Reputation: 33
Im trying to download all the list of songs from http://los40.com.ar/lista40/, i can download manually but i would like to automate the process. First i have extract the ulrs whith beatiful soup, but i can't navigate the result of that
For example, this is the first song in the list:
var datos_cancion_1 = Array();
datos_cancion_1['url_audioenci'] = 'https://recursosweb.prisaradio.com/audios/dest/010002713547.mp4';
datos_cancion_1['url_muzu'] = '';
datos_cancion_1['url_youtube'] = 'https://www.youtube.com/watch?v=0S3enulCT8E';
datos_cancion_1['url_itunes'] = '';
datos_cancion_1['posicion'] = '1';
datos_cancion_1['url_caratula'] = 'https://recursosweb.prisaradio.com/fotos/dest/010002713548.jpg';
datos_cancion_1['titulo_cancion'] = '22';
datos_cancion_1['nombre_artista'] = 'Greeicy;Tini';
datos_cancion_1['idYes'] = 'Tini';
datos_cancion_1['VidAu'] = 0;
And i would like to obtain an array or json like:['https://recursosweb.prisaradio.com/audios/dest/010002713547.mp4','https://recursosweb.prisaradio.com/fotos/dest/010002713548.jpg,Greeicy;Tini] [datos_cancion_1['url_audioenci'],datos_cancion_1['url_caratula'],]

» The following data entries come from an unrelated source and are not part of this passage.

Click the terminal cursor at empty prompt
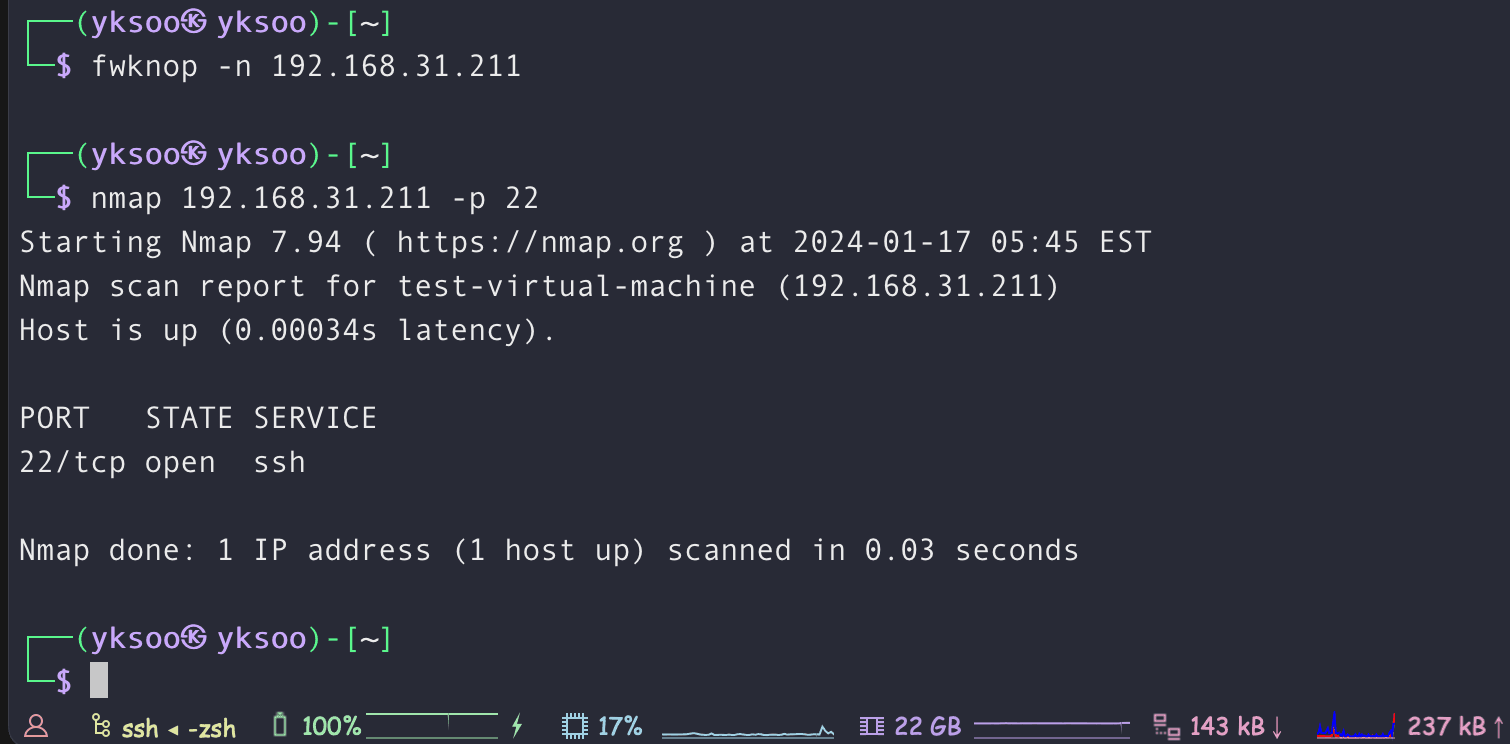 pyautogui.click(x=99, y=680)
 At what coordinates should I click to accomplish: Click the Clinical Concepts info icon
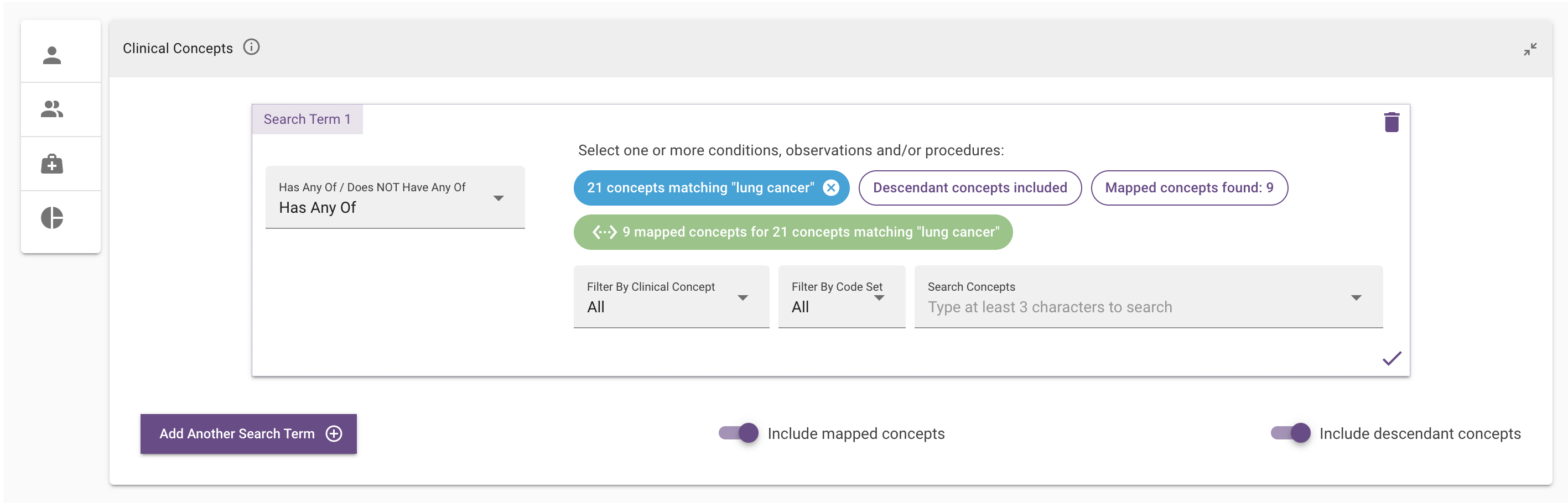[x=251, y=47]
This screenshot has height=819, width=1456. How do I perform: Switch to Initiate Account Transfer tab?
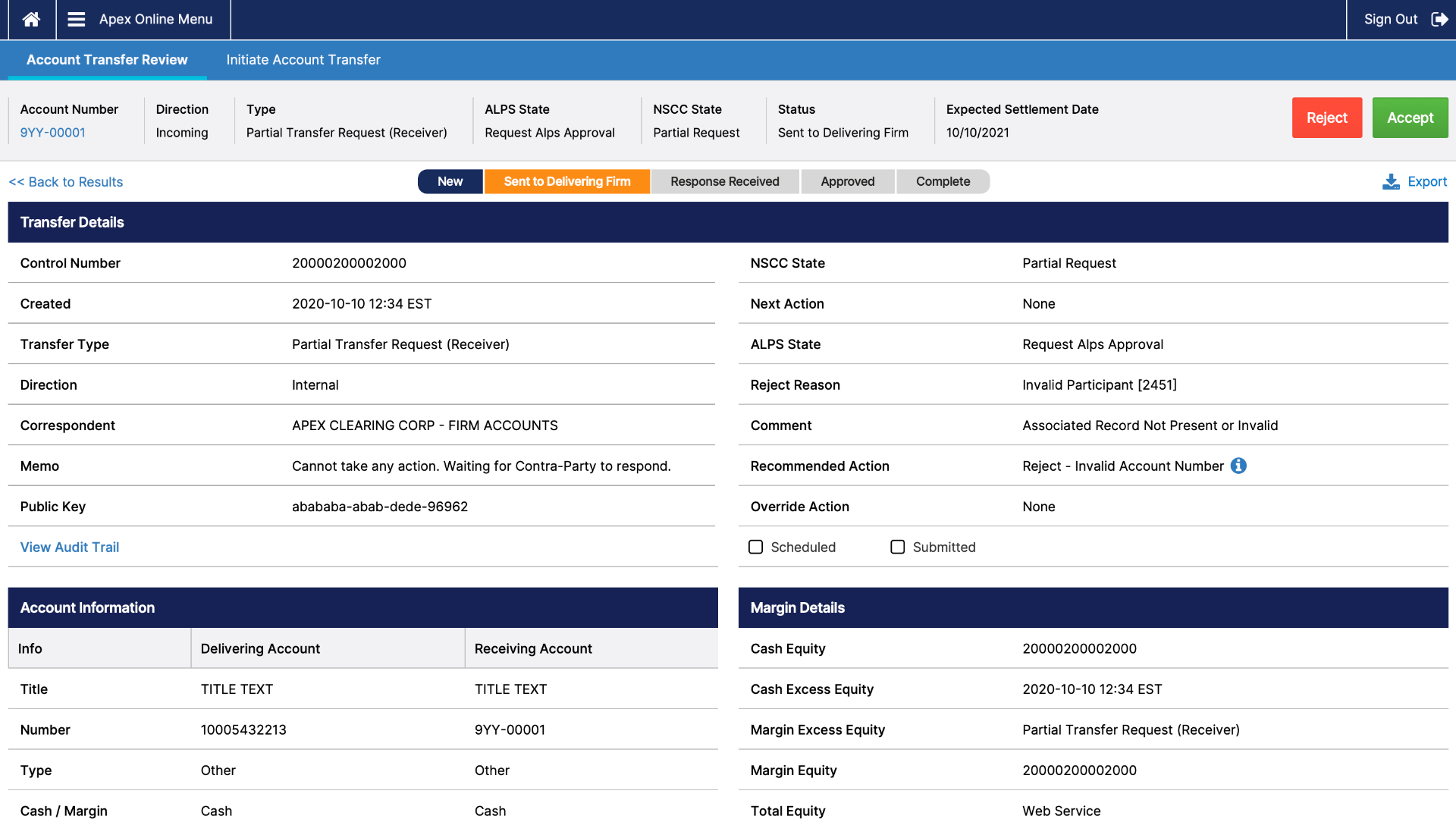[303, 60]
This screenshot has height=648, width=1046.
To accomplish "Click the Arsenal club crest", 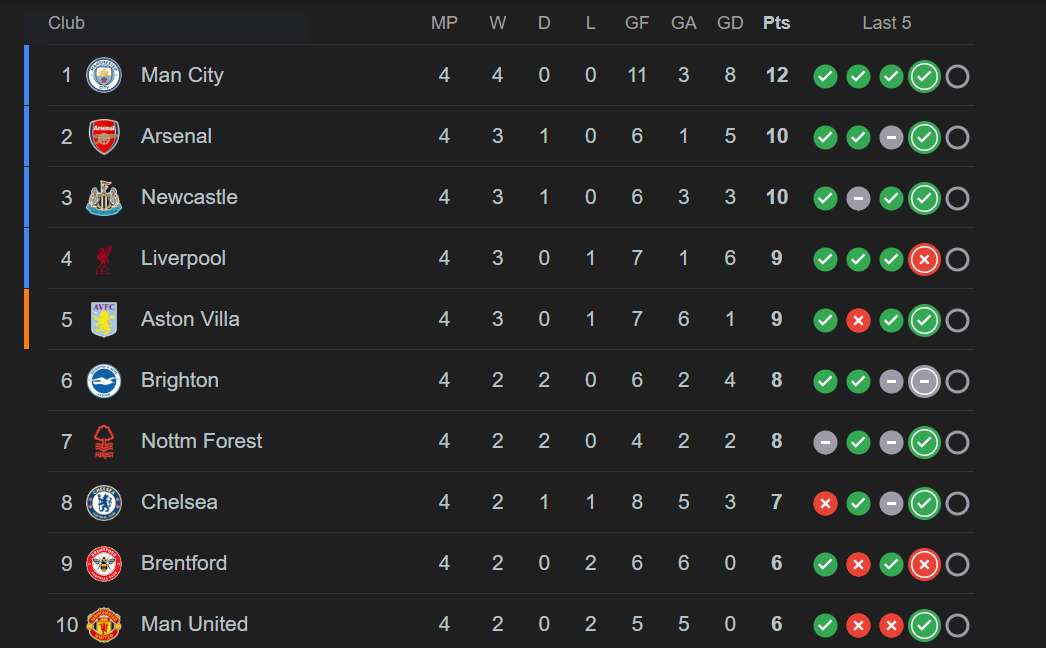I will pyautogui.click(x=104, y=137).
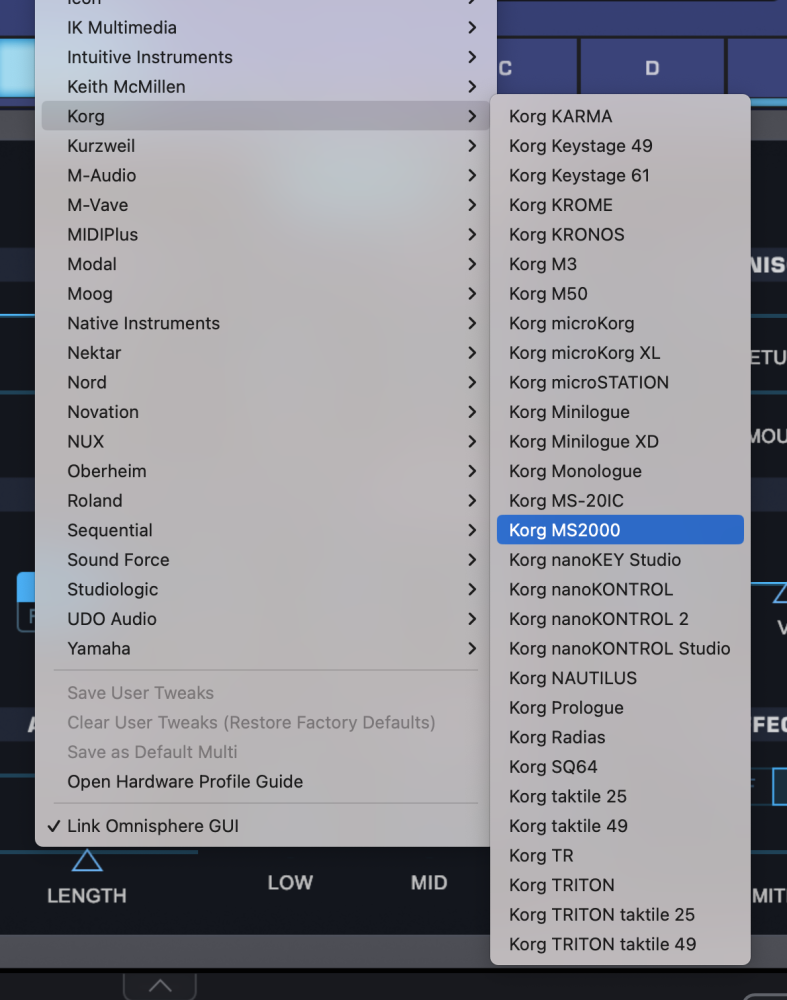Open the Sequential submenu chevron
This screenshot has height=1000, width=787.
472,530
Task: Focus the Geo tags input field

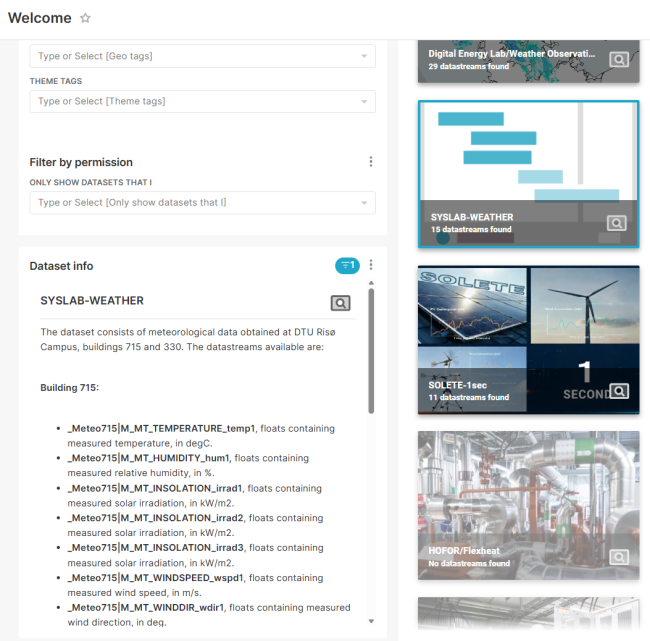Action: click(190, 56)
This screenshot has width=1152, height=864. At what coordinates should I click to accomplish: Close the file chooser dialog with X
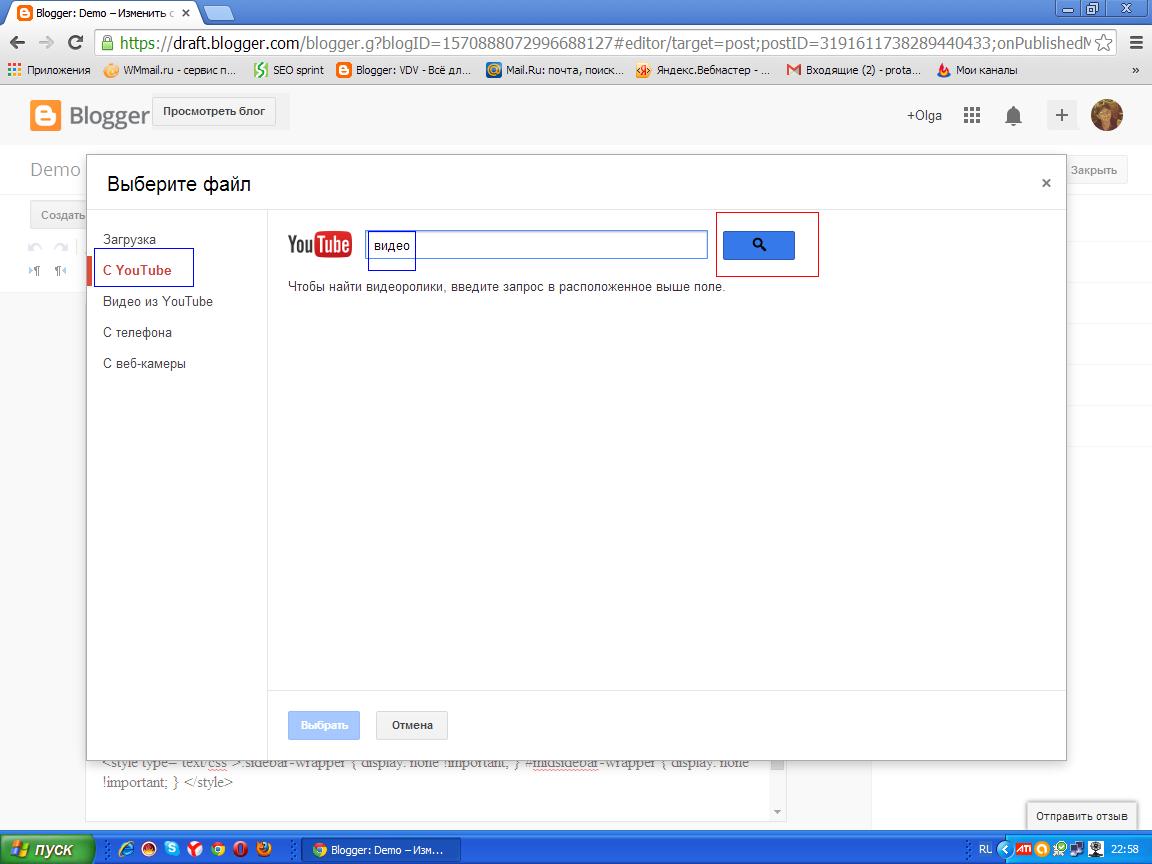click(x=1046, y=183)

This is my code, i hope you can help me:
from bs4 import BeautifulSoup
import requests
import json
import re
import urllib
url = 'http://los40.com.ar/m/lista40/'
videos = []
response = requests.get(url)
bs = BeautifulSoup(response.text,"html.parser")
all_script=bs.find_all('script', language='javascript', type='text/javascript')
data=all_script[8:]
a= data[0].string
b=['https://recursosweb.prisaradio.com/audios/dest/010002713547.mp4','https://recursosweb.prisaradio.com/fotos/dest/010002713548.jpg','Greeicy;Tini', datos_cancion_1['nombre_artista'] ]
print(a)
urllib.request.urlretrieve(b[0],b[2] +'.mp3')
Upvotes: 1
Views: 948
Reputation: 11
You can try this:
song_list = [''.join(' '.join(i.text.split('\n')).split('=')).split(';') for i in data]
That will give you an array of arrays each one like this:
["'https://recursosweb.prisaradio.com/audios/dest/010002696230.mp4'",
" datos_cancion_2['url_muzu'] ''",
" datos_cancion_2['url_youtube'] "
"'https://www.youtube.com/watch?v1Jw_mhoCiFY'",
" datos_cancion_2['url_itunes'] ''",
" datos_cancion_2['posicion'] '2'",
" datos_cancion_2['url_caratula'] "
"'https://recursosweb.prisaradio.com/fotos/dest/010002696233.jpg'",
" datos_cancion_2['titulo_cancion'] 'Cristina'",
" datos_cancion_2['nombre_artista'] 'Sebastián Yatra'",
" datos_cancion_2['idYes'] 'Sebastian-Yatra'",
" datos_cancion_2['VidAu'] 0",
' ']
From here I think you are going to be able to order the final array as you wish.
Hope this helps you.
Upvotes: 1